WHAT THE TASK REQUIRES :: Reproduce the lines below exactly. Skip images.
START DATA FOR THIS TASK
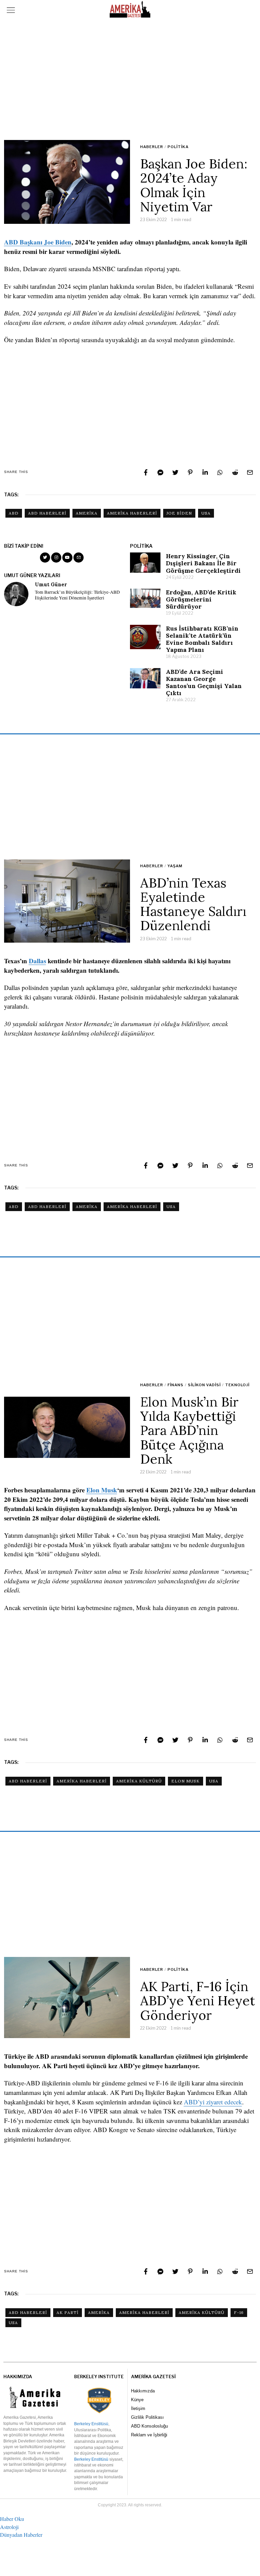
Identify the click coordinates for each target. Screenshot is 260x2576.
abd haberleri (47, 513)
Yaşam (175, 866)
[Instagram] (56, 557)
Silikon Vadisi (204, 1384)
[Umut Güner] (16, 594)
END DATA FOR THIS TASK
EXERCISE RESPONSE ::
Identify the click coordinates for each target. Screenshot is 260x2576.
abd haberleri (47, 513)
Yaşam (175, 866)
[Instagram] (56, 557)
Silikon Vadisi (204, 1384)
[Umut Güner] (16, 594)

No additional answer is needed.